Painting and drawing have always been a big part of my life. At times they comforted me, other times they helped me to visualize my ideas. So I could not wait to share this passion with my son, and I first offered him food-based paints when he was seven months old. He did not think it was very different from applesauce.
Now, being fifteen-months-old, Budster knows the difference between applesauce and paints, but not without tasting both. He enjoys playing with brushes and paints, making impressions on paper. I like watching him paint, using one brush in each hand or a brush and his fingers. In the end, the paintings are anything but static, expressing the young artist’s self precisely: my son is seldom static either.
I sincerely admire paintings made by children over their first years of life. No artist will ever be as uninhibited as a two-year-old. Toddlers are brave, bold and having fun. It must have been my pondering over another abstract painting of Budster’s that made me think of what a unique background it would make – what an interesting project it would be to paint something together. At that moment I was also starting to think of this blog, and it seemed like it would be good luck if Budster participated in creating it as well.
So, I picked up a canvas, brushes and three tubes of acrylic paint and set them on Budster’s table. When he saw brushes, he came over to do some invisible painting with dry brushes. It did not have to stay invisible long though. On went his frock, and I squeezed some colours out. Usually he likes to put his brush into jars – as a matter of fact, I think it is one of his favourite parts – but he could not do it with tubes, so he just pointed at them and asked to add one or another on the canvas.

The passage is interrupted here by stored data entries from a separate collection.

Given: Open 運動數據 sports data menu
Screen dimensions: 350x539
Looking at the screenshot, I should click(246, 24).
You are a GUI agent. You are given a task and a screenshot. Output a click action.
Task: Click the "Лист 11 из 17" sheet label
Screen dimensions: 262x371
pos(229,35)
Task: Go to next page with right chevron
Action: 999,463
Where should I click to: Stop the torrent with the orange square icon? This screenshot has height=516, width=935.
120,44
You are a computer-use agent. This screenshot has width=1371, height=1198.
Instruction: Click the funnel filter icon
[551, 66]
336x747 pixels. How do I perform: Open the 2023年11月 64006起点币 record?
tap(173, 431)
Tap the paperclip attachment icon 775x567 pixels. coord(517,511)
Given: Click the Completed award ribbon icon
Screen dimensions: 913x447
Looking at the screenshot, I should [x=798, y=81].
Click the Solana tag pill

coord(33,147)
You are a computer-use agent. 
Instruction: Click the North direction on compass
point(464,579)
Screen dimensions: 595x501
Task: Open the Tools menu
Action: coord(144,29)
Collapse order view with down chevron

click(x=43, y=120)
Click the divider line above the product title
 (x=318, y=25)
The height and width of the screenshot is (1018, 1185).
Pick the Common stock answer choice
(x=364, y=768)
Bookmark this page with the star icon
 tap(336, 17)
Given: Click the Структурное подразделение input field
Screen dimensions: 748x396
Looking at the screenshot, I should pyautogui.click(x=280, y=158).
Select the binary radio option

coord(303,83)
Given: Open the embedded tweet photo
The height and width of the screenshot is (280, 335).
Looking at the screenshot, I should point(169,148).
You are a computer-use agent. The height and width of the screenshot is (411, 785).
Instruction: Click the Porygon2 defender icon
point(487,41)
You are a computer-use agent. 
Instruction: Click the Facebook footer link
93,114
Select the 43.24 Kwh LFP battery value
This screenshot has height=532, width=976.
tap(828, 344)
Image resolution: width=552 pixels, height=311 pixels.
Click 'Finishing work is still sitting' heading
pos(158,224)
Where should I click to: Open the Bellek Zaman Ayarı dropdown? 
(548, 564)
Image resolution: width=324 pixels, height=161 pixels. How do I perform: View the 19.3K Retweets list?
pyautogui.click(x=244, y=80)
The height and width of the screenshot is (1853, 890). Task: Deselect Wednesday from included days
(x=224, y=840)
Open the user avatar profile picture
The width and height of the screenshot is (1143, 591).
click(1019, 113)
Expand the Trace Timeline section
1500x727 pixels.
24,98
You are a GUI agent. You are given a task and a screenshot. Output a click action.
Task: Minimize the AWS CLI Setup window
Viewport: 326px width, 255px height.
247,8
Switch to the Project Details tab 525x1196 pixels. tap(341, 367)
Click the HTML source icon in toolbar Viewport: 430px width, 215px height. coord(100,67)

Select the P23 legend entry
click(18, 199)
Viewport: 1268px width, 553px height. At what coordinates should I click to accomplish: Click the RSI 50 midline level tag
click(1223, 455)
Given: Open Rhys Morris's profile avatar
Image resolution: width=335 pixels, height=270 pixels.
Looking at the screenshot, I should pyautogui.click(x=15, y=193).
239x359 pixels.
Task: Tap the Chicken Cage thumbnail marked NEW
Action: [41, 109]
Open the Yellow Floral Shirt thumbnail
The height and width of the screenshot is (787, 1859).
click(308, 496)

Budster had a lot of fun. He prefers to paint with brushes. If there is only one, so be it, but if there are two, he cannot pass on either. When he gets very much into painting, he likes to pat the picture with his hand (and squeal with delight) or smear the paint around.
As the fun escalated, it came to an unexpected ending: while waving his brushes around and giggling, Budster fell off the chair. Happens once in a while, and he was not really upset, but we did not return to painting afterwards.
It actually helped me to check whether Budster would be interested in working on his own picture more later or he would be done after one session. The next day he was very happy to see his painting, by then dry, again. He made some additions, but mostly thought it is worthwhile to paint the table now. I guess he was done the first day. How does he have an instinct not to overwork his painting? I seldom do.
We had a very vivid blueness on the canvas. Now it was my turn to have fun. I had already thought of a spunky girl, having her adventure – literally – in a box, that I wanted to put in the midst of that imaginative sky-storm-sea, and it did not take long to make a pencil drawing. After that I went on painting.
Somewhere closer to the end, after the girl had been mostly finished, I came up with an idea to add an illusory ship to the picture. My husband has been fond of ships his whole life, and I thought it would be a truly family project if he agreed to paint one here. He graciously agreed, and now we have a picture for our blog and for Budster’s room.
I had a good time working with Budster on this project, and it will make a nice keepsake. Also, because we are only learning to communicate through words, every other form of communication is important to me, and I felt like it was one of them. I think we should do it again.